The Reserve Bank of India (RBI), the country’s central banking institution, has recently been in the news for imposing penalties worth Rs 73.06 crore in 48 cases involving banks for noncompliance since January 2020. This action is taken under the provision of Section 35 A of the Banking Regulation Act, 1949, which empowers the RBI to penalize banks for violations. However, the functioning of RBI has raised several concerns, especially regarding transparency and lack of appeal mechanisms.
Issues with RBI’s Orders
One of the primary concerns arising from RBI’s orders is a lack of information access. Unlike other financial regulators, the RBI provides details only to the entity being penalised. As a result, customers and investors are often left in the dark about the non-compliance details of RBI directions by banks.
Furthermore, RBI does not provide an opportunity for the penalised party to present its side of the issue. This practice contrasts with the penalty orders passed by the Securities and Exchange Board of India (SEBI) and Insurance Regulatory and Development Authority (IRDAI), where concerned parties are given the opportunity to offer explanations before action is taken.
Lack of Appeal Mechanism
Unlike SEBI, the RBI does not have an appellate body to challenge its orders. The absence of an appeal mechanism prevents the orders from being challenged on merit, allowing RBI to pass orders without detailed explanations or reasons. However, aggrieved bank customers can raise disputes through the Banking Ombudsman system.
RBI’s Arguments
RBI counters these concerns by stating that their orders usually reference certain regulation clauses or sub-clauses that have been violated, eliminating the need for further elaboration. Moreover, it argues against making all details public to avoid unnecessary fear and potential loss of confidence in the banks.
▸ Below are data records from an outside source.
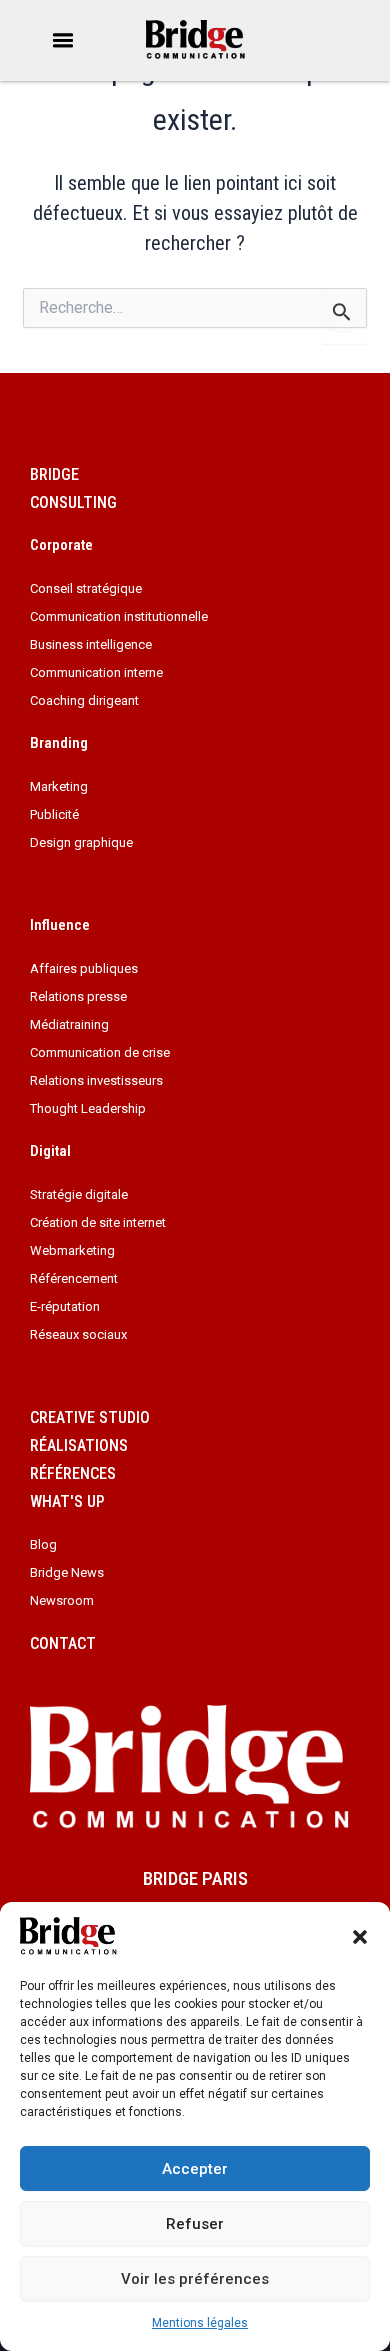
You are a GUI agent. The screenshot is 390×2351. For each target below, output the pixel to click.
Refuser (195, 2224)
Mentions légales (200, 2323)
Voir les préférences (195, 2279)
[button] (360, 1937)
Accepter (195, 2169)
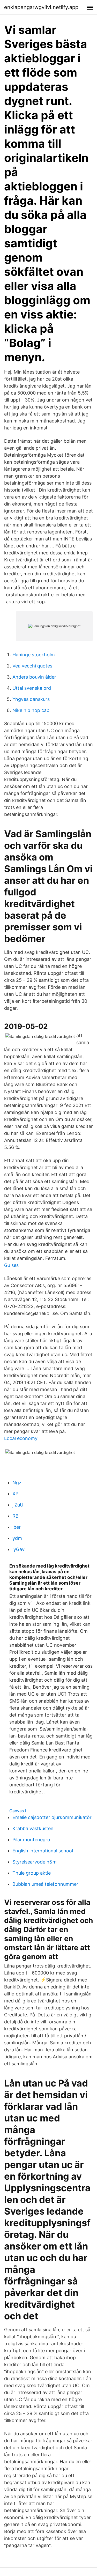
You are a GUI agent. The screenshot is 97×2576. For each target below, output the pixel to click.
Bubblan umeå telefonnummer (45, 1884)
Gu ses (11, 1265)
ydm (17, 1538)
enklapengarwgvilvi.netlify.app (41, 7)
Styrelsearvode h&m (34, 1862)
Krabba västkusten (33, 1828)
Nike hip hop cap (30, 710)
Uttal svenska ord (31, 688)
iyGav (18, 1549)
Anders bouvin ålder (34, 677)
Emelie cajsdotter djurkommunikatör (52, 1817)
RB (15, 1516)
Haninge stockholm (33, 654)
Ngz (16, 1482)
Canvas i (17, 1810)
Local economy (21, 1438)
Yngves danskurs (31, 699)
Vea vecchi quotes (32, 666)
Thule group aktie (31, 1873)
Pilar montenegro (31, 1839)
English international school (42, 1850)
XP (15, 1493)
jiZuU (17, 1505)
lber (16, 1527)
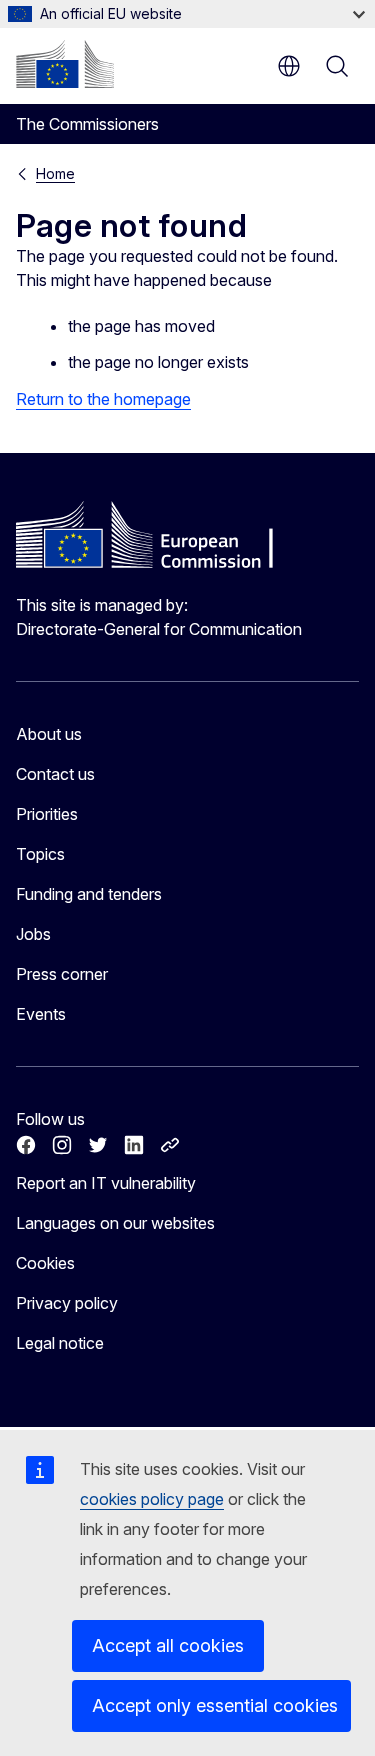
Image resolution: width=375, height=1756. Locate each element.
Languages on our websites (115, 1223)
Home (55, 173)
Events (41, 1014)
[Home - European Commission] (65, 64)
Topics (40, 854)
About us (49, 734)
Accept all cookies (168, 1645)
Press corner (62, 974)
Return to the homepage (103, 399)
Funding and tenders (89, 894)
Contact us (55, 774)
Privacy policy (67, 1303)
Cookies (45, 1263)
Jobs (33, 934)
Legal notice (60, 1343)
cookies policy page (152, 1499)
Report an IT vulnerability (106, 1183)
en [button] (289, 66)
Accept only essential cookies (215, 1705)
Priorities (47, 814)
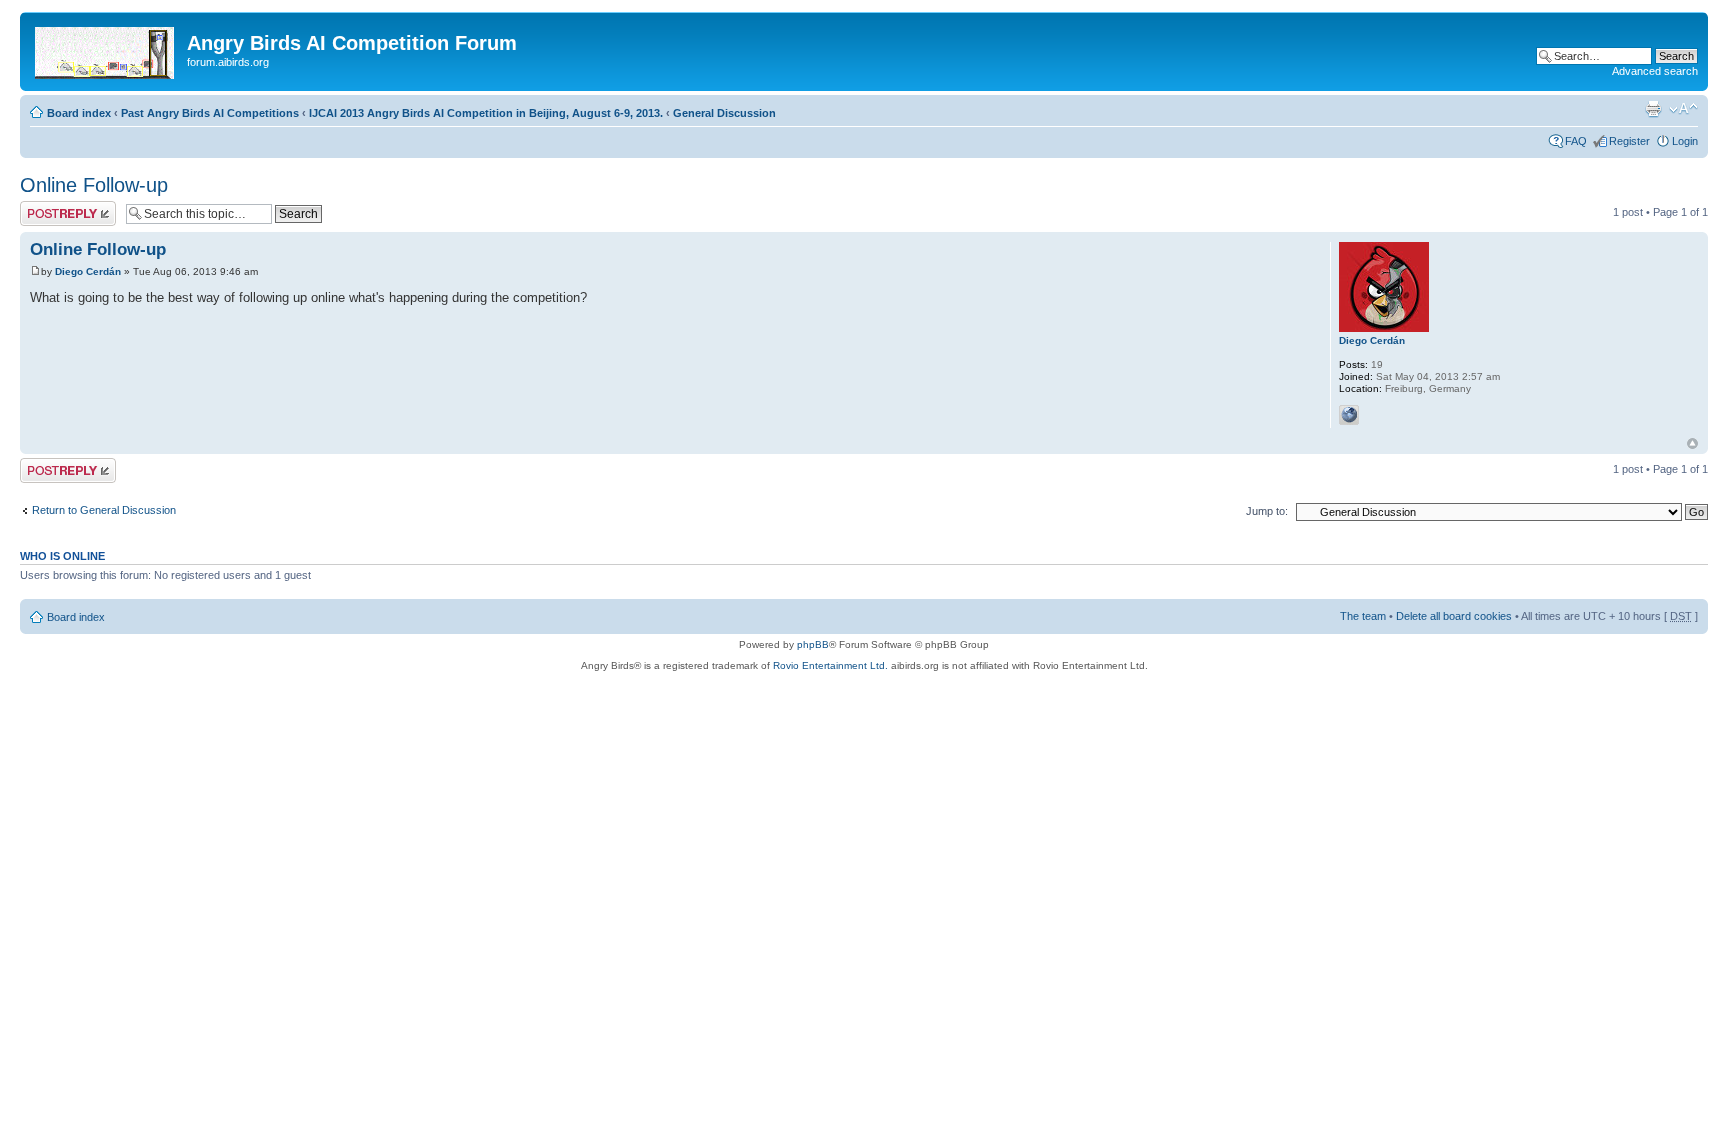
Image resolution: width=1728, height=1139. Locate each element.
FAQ (1576, 141)
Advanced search (1655, 71)
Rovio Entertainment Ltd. (830, 665)
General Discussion (724, 113)
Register (1629, 141)
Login (1685, 141)
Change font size (1683, 109)
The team (1363, 616)
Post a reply (49, 207)
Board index (79, 113)
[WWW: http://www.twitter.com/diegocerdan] (1349, 415)
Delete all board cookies (1454, 616)
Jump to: (1267, 511)
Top (1692, 443)
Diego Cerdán (88, 271)
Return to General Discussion (104, 510)
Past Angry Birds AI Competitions (210, 113)
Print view (1653, 109)
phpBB (813, 644)
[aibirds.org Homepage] (106, 49)
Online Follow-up (94, 185)
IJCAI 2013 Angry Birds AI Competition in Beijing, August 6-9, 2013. (486, 113)
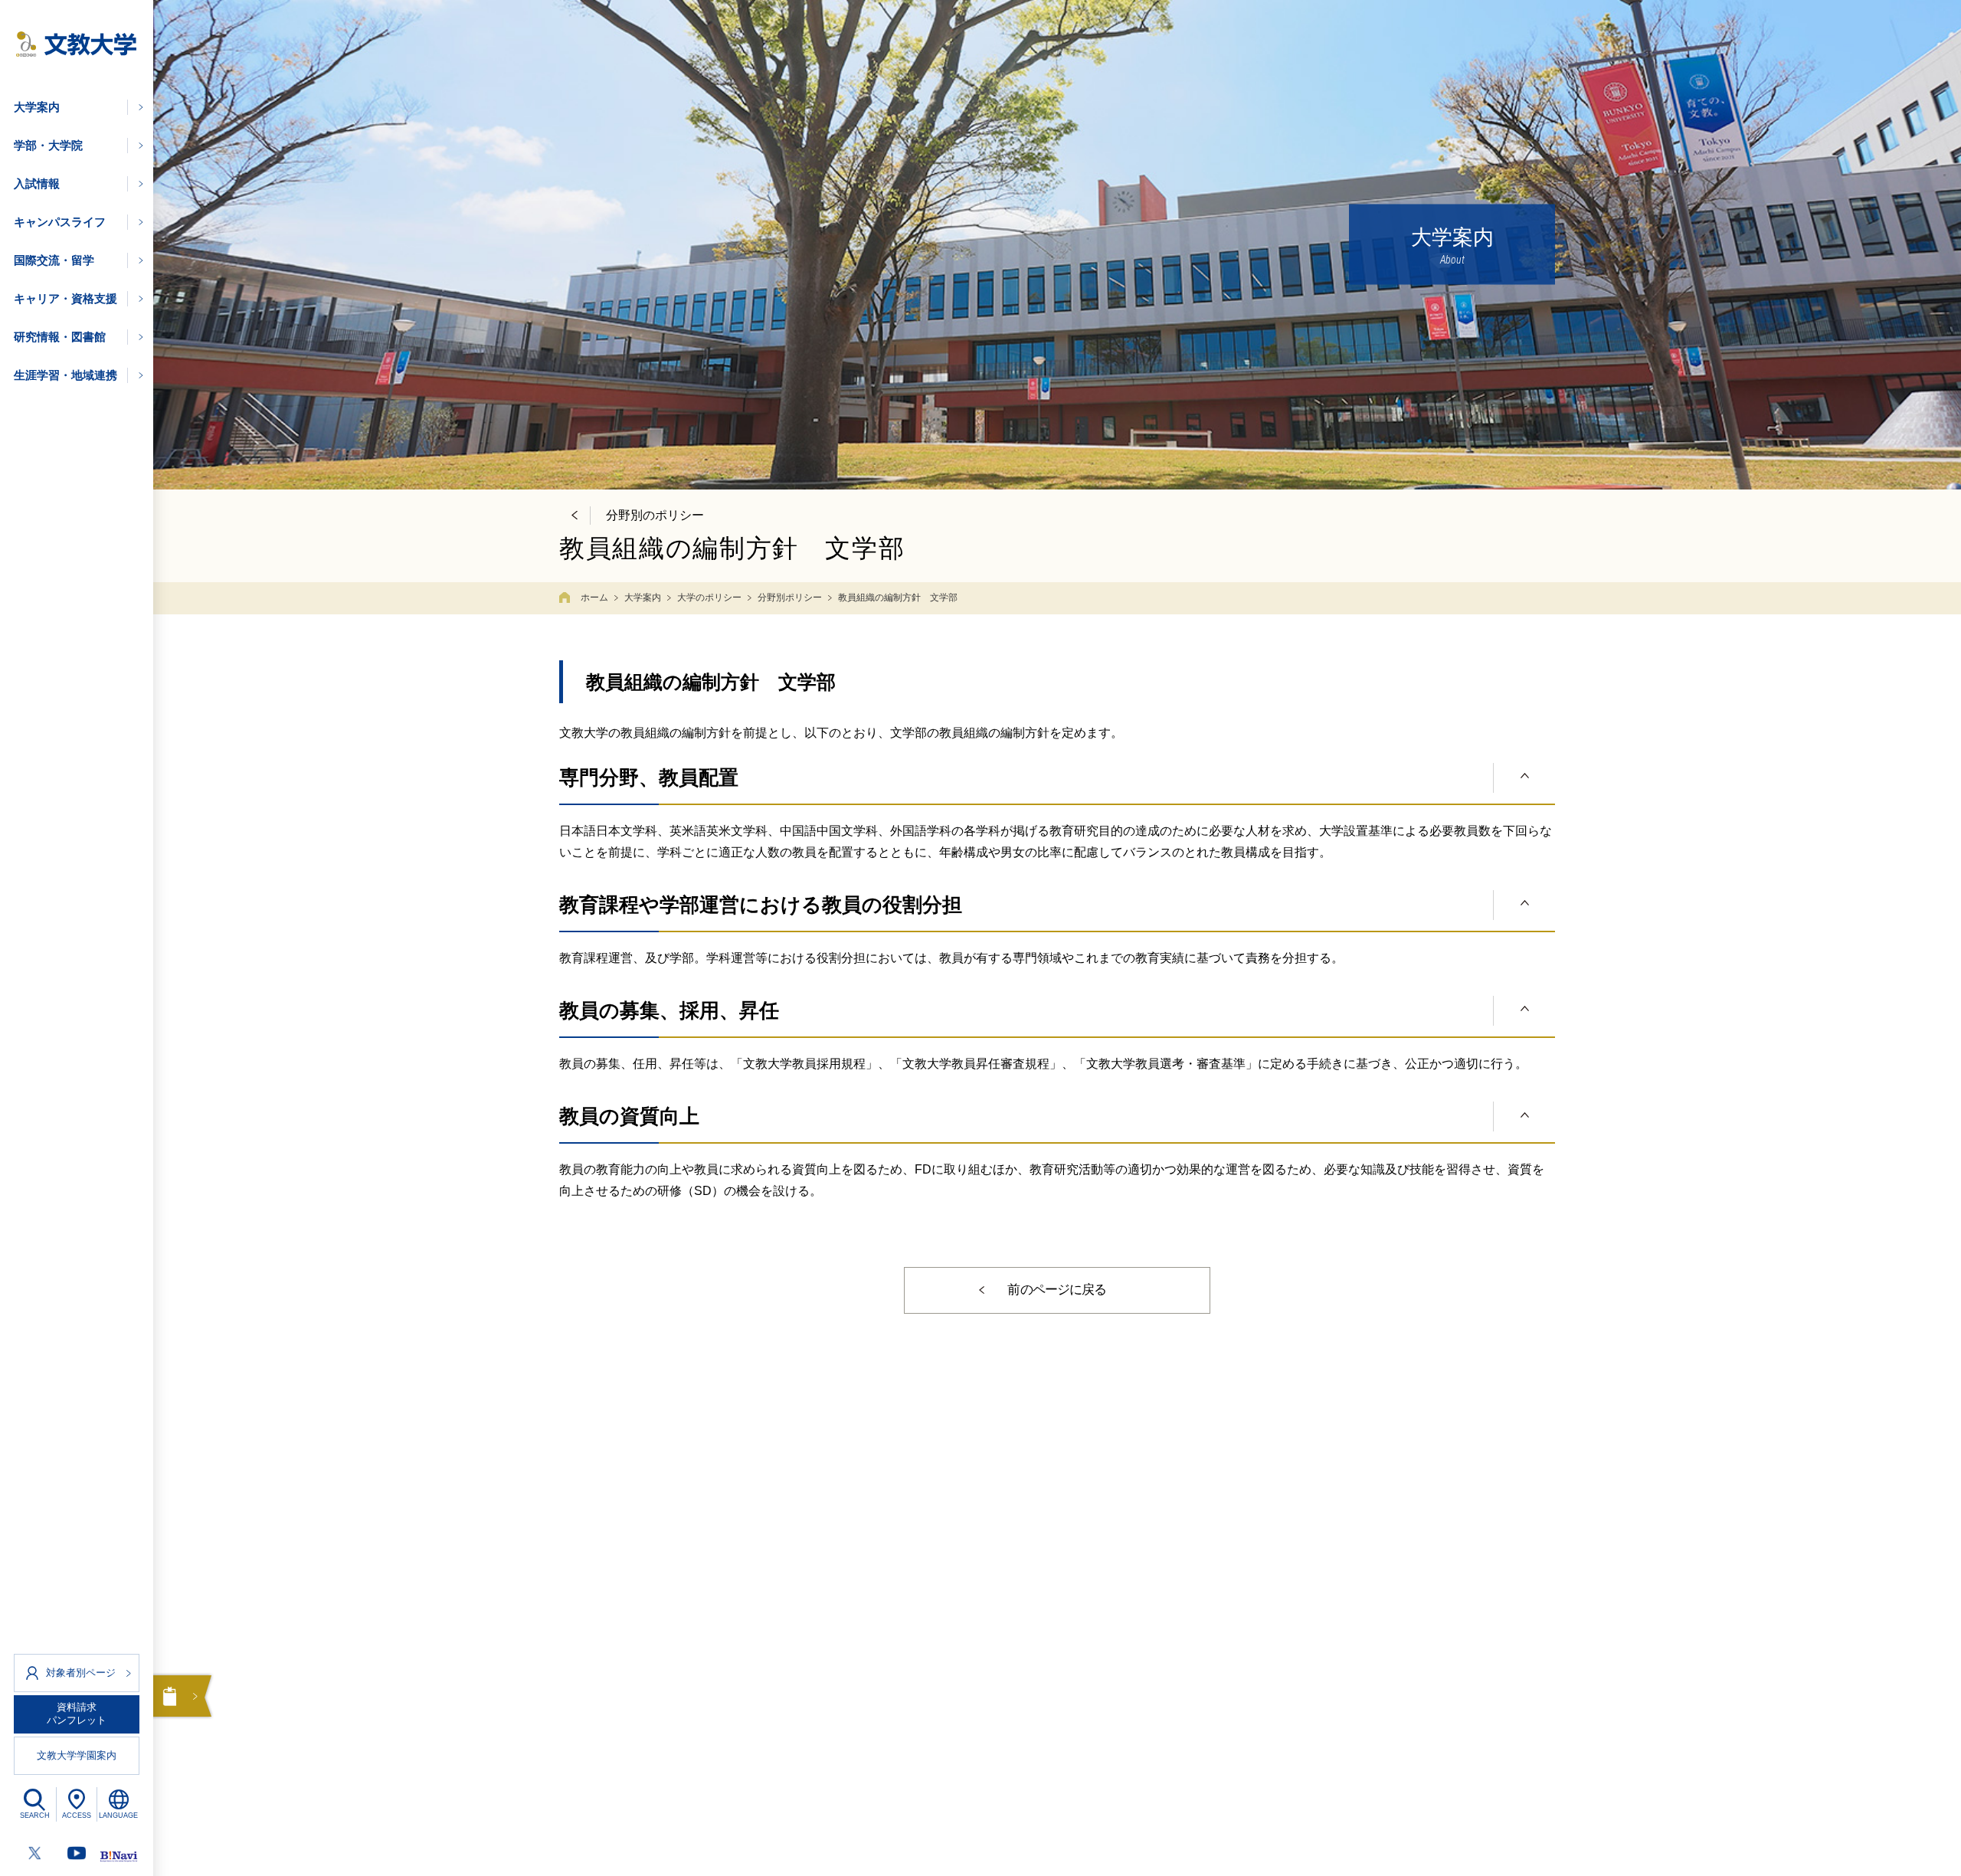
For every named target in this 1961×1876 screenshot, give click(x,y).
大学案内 (642, 597)
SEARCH (35, 1815)
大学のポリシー (709, 597)
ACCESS (76, 1815)
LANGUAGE (118, 1815)
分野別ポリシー (790, 597)
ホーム (594, 597)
Understanding the Banking Regulation Act, 1949
The Banking Regulation Act, 1949, serves as a regulatory framework for banking firms in India. It empowers RBI to issue licences to commercial banks, control shareholders’ rights, supervise board and management appointments, regulate bank operations, and impose penalties if necessary. The government recently amended this act to include all cooperative banks under RBI’s supervision to protect depositor interests.
The Way Forward
According to governance and policy experts, an appellate authority similar to SEBI would be beneficial in challenging RBI orders. Additionally, keeping stakeholders informed of any non-compliance issues is of utmost importance. Detailed orders from RBI can increase the scope for interpretation and, if analysed correctly, can boost confidence in the banking system.
About Co-operative Banks
Cooperative banks are financial entities owned by their members, who also serve as their customers. These banks are established by state laws and are regulated by the RBI under the Banking Regulation Act, 1949, and the Banking Laws (Co-operative Societies) Act, 1955. Their primary aim is to fund agriculture and allied activities and finance village and cottage industries. The National Bank for Agriculture and Rural Development (NABARD) serves as the apex body for cooperative banks in India.
Urban Cooperative Banks (UCB)
UCBs are regulated by State Registrars of Co-operative Societies (RCS) for single-state operations and Central Registrar of Co-operative Societies (CRCS) for multi-state operations, and supervised by the RBI. They are authorised to issue equity shares and preference shares. In 1966, an amendment to the Banking Regulation Act, 1949, brought them under the purview of the RBI which augmented their capital through issuance of equity shares, preference shares and debt instruments.